* YOUR OBJECTIVE *
The records underneath are to be repeated exactly, with the pictures left out.

* INPUT DATA *
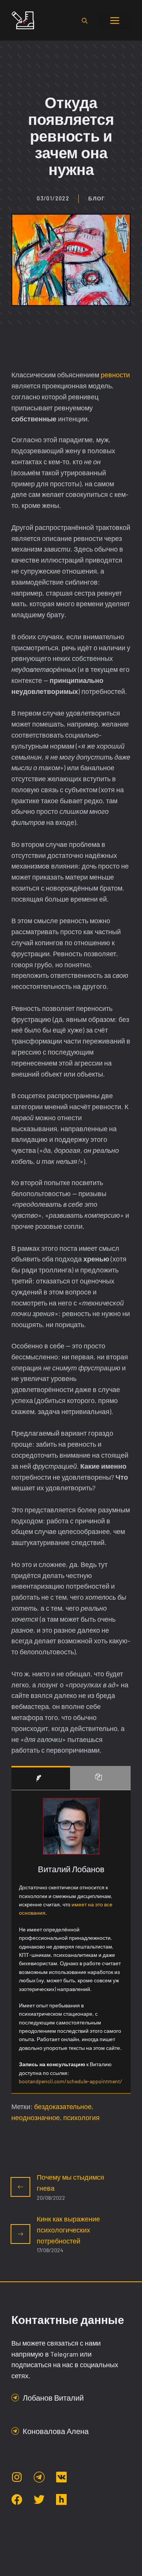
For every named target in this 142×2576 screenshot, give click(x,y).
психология (81, 2117)
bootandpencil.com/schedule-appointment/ (70, 2081)
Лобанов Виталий (53, 2397)
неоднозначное (35, 2117)
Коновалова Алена (56, 2431)
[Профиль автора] (40, 1778)
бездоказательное (63, 2106)
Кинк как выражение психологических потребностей (68, 2230)
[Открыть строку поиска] (84, 20)
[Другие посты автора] (100, 1778)
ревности (115, 374)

* THE COMPLETED TASK *
For every named target in this 142×2576 screenshot, give click(x,y).
психология (81, 2117)
bootandpencil.com/schedule-appointment/ (70, 2081)
Лобанов Виталий (53, 2397)
неоднозначное (35, 2117)
Коновалова Алена (56, 2431)
[Профиль автора] (40, 1778)
бездоказательное (63, 2106)
Кинк как выражение психологических потребностей (68, 2230)
[Открыть строку поиска] (84, 20)
[Другие посты автора] (100, 1778)
ревности (115, 374)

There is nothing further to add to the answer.